*** Opening Page excerpt ***

Byline: Mike Zapler
Dec. 22--SACRAMENTO -- Momentum for sweeping health-care reform in California continued to grow Thursday as a powerful Democratic leader proposed forcing businesses to cover their employees and extending health insurance to all children.
The plan by Assembly Speaker Fabian Nunez, D-Los Angeles, will likely be a starting point for negotiations with Republican Gov. Arnold Schwarzenegger in what is expected to be the dominant policy debate in Sacramento next year. Schwarzenegger has declared 2007 the "year of health care" and will unveil in a few weeks his own reform agenda to fix what he calls a "broken system."
"I feel very confident, extremely confident," Nunez said, "that we will have in 2007 a health-care reform package that Californians can be proud of."
Nunez's announcement comes on the heels of last week's similar proposal by Senate Democratic leader Don Perata of Oakland. With the two legislative leaders and Schwarzenegger all focused on health care and pledging to cooperate on a solution, the likelihood of reforming a system that leaves about 6.6 million Californians uninsured appears greater than it's been in years.
Still, health-care reform is complicated, expensive, and controversial.

*** Closing Page excerpt ***
*** Opening Source material ***

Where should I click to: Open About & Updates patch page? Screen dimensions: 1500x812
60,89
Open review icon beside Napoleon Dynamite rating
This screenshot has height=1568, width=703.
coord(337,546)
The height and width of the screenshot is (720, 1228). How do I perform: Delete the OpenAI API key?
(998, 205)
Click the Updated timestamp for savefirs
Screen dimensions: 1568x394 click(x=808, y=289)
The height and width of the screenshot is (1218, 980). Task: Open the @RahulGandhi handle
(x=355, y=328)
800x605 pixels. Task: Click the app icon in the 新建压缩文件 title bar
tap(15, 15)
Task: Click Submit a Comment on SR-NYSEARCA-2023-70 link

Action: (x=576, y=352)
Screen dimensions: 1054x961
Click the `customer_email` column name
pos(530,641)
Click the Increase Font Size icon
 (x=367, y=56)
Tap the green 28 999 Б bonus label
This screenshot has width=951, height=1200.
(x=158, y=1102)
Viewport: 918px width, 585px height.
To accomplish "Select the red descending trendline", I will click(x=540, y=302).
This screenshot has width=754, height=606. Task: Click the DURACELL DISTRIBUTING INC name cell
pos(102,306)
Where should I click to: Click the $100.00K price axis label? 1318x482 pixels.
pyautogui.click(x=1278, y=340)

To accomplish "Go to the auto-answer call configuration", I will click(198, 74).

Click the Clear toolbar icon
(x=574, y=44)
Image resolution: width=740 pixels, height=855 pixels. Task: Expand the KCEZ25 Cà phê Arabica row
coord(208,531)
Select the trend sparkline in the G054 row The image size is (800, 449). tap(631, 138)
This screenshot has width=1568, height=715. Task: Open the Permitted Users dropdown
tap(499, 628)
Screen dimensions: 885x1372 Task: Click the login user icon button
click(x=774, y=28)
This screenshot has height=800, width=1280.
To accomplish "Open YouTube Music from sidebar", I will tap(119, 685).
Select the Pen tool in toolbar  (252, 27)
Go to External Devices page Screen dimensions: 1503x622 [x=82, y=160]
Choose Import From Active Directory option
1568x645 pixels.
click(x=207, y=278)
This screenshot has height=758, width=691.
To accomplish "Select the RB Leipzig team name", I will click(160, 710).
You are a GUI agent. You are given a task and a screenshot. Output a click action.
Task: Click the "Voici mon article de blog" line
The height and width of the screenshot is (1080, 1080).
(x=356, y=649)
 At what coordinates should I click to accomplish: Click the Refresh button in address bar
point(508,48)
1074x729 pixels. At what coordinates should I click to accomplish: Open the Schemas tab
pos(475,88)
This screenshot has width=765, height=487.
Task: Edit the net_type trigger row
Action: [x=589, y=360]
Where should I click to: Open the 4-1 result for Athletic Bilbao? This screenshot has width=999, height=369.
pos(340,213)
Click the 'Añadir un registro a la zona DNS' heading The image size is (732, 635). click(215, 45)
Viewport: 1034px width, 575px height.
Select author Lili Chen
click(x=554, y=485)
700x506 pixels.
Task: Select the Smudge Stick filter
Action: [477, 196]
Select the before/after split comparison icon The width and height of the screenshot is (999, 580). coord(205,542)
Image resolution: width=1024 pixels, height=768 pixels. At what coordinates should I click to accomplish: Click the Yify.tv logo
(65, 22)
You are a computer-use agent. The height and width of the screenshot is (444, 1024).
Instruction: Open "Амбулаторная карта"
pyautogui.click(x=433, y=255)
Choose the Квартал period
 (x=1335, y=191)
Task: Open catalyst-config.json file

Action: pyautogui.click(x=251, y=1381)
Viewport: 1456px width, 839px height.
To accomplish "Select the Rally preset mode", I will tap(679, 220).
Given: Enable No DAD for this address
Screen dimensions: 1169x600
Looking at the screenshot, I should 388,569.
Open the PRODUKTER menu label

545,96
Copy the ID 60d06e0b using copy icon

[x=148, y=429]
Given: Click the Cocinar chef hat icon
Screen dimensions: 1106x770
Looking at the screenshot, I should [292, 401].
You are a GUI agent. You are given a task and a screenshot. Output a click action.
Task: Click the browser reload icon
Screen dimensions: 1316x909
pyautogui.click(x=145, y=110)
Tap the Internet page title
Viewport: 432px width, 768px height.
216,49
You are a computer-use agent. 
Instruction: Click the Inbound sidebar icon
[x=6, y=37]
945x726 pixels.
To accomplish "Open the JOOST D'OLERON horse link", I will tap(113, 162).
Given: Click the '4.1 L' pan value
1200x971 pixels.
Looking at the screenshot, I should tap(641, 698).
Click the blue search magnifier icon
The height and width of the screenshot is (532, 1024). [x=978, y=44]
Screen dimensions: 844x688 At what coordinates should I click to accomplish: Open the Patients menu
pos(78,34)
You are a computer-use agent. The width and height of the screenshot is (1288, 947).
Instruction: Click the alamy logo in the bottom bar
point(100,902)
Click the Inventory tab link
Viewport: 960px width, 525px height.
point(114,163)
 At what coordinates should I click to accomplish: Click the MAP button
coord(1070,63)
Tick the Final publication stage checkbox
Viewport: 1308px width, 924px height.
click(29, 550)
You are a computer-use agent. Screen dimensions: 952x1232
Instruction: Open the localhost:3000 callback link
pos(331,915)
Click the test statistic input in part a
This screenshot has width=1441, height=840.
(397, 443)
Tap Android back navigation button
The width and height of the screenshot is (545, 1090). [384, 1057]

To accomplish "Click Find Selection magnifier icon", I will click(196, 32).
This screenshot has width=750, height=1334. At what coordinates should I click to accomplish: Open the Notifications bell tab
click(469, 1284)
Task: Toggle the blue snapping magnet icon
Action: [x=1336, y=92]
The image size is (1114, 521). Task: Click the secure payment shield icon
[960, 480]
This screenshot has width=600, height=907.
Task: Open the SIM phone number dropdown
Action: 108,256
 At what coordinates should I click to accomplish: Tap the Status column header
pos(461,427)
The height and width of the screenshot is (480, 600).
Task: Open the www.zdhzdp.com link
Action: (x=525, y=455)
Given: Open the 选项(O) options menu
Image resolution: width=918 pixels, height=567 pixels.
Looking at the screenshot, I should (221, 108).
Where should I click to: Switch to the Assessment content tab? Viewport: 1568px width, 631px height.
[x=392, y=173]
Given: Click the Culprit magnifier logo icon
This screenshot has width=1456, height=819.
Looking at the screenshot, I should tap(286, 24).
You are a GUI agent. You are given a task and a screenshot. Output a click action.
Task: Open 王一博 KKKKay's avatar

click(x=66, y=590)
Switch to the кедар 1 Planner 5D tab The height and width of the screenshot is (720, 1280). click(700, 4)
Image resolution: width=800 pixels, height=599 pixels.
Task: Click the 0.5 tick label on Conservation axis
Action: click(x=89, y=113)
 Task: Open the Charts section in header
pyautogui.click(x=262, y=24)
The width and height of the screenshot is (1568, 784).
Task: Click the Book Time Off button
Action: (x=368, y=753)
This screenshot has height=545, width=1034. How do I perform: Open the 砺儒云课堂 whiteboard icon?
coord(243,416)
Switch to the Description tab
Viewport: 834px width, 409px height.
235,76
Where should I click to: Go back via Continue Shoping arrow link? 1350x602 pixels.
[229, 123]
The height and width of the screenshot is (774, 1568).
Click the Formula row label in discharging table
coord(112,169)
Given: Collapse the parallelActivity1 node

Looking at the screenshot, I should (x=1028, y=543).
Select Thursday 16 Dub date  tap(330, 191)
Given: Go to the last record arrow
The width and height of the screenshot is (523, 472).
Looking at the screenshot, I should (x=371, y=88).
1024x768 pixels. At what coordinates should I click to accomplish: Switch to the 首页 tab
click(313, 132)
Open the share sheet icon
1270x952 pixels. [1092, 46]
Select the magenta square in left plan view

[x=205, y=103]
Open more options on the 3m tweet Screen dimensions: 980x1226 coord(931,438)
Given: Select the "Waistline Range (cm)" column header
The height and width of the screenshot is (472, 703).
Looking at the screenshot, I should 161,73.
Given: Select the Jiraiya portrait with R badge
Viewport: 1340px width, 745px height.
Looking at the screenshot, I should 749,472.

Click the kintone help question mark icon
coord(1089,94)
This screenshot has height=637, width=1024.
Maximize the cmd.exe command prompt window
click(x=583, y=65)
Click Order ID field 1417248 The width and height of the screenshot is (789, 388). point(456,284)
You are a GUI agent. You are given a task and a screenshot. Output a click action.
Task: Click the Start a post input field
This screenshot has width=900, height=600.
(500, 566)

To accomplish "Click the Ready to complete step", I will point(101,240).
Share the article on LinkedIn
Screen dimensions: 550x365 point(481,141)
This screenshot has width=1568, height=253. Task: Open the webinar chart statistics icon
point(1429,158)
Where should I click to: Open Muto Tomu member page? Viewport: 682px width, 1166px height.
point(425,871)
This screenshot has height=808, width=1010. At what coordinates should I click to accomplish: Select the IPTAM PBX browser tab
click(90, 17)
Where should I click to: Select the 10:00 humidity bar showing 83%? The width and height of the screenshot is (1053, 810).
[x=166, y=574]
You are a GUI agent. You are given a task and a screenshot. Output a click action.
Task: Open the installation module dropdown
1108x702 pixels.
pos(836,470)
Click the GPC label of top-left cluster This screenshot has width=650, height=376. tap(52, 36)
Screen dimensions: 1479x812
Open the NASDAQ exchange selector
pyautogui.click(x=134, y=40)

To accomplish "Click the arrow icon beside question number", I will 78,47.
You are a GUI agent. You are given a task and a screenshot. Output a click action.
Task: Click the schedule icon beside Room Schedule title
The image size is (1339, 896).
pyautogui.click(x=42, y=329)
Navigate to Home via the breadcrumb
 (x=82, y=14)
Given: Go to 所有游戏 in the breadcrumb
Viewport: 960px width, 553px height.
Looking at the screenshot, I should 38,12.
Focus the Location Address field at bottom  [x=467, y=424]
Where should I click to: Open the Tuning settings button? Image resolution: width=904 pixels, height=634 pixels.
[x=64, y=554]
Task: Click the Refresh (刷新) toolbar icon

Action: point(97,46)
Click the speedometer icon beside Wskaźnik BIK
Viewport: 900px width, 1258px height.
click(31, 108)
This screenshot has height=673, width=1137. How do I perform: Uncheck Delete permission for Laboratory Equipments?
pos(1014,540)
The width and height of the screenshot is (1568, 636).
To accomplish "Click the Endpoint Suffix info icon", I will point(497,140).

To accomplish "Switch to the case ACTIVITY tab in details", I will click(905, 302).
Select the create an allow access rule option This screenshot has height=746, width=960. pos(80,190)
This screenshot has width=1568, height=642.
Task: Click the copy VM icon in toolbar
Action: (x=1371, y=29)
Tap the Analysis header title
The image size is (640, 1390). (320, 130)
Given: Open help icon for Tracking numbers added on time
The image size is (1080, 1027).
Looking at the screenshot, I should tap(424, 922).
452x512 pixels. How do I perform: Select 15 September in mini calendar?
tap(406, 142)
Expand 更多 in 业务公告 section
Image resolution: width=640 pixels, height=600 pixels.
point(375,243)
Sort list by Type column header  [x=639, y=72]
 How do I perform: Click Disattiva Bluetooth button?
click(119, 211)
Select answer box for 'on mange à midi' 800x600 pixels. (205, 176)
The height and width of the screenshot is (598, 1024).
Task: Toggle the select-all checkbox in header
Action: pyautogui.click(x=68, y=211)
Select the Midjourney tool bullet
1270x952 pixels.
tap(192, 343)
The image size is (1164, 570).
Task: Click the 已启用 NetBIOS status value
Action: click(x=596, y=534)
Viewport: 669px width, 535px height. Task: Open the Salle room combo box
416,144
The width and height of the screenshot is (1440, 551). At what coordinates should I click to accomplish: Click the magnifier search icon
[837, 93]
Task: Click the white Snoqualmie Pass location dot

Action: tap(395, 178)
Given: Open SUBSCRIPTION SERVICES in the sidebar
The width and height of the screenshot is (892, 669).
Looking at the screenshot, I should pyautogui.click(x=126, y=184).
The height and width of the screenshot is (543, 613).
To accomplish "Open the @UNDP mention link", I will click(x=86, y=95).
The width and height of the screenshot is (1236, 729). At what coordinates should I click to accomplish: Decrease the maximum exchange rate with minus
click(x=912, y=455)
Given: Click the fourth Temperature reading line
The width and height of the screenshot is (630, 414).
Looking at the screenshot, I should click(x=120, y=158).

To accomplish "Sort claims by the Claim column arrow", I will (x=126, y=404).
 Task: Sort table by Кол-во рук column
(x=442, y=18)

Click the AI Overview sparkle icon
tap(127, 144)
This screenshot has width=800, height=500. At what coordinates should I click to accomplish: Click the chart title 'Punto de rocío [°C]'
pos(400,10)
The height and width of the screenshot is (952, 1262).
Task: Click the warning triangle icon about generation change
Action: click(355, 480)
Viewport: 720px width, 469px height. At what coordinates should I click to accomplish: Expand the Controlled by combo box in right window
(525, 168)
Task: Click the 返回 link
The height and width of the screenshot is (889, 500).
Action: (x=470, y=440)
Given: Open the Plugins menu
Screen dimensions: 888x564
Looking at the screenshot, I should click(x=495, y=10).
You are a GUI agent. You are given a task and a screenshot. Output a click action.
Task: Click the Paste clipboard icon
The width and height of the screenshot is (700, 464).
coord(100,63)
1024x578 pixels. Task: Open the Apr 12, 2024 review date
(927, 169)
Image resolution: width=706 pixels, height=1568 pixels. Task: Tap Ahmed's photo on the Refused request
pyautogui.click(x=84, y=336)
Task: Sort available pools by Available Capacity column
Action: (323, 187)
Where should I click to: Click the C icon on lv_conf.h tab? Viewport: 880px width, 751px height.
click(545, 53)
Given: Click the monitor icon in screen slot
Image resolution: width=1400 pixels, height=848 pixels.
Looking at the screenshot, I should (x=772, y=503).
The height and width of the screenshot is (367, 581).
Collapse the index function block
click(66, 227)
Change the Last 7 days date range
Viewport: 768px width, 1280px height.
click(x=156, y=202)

*** Closing Source material ***

Task description → Proceed with the article on California health-care reform, continuing from its last sentence. The rows were drawn from a different source than the text.

Result of the task →
Nunez offered few specifics about how much his plan would cost and where precisely the money would come from, beyond some contribution from employers, saying those details would be provided after health experts evaluate his ideas. Schwarzenegger has ruled out a tax increase.
"Ultimately when the end game occurs they're going to have to face the funding issue, and coverage isn't cheap," said Tom Epstein, vice president of public affairs for Blue Shield of California. "If they're going to significantly expand coverage, they're going to have to find the money to pay for it."
California's last attempt to vastly expand health insurance was overturned at the ballot box in 2004, after business groups teamed up with Schwarzenegger against it.
Nunez and a similar proposal Perata endorse an employer mandate, forcing businesses to provide health insurance to their employees or else pay a percentage of their payroll into a state insurance pool that would provide coverage.
They also call on workers to pay a yet-unspecified share of their health premiums, and Perata would require employees to show proof of health insurance on their state tax returns.
Business groups are almost certain to oppose the mandate.
"We feel employer mandates have a disproportionate impact on small businesses," said Lara Diaz Dunbar, a senior vice president at the California Restaurant Association. The association spent more than $5 million to overturn Senate Bill 2, the 2003 health reform measure that included an employer mandate.
Nunez said insuring all children will be a top priority. An attempt to cover the estimated 800,000 children who lack insurance stalled this year when Schwarzenegger balked at the $300 million price tag.
Nunez believes children of undocumented parents should be covered as well.
"You cannot have health-care reform and call it reform if each and every child in the state of California is not covered," Nunez said.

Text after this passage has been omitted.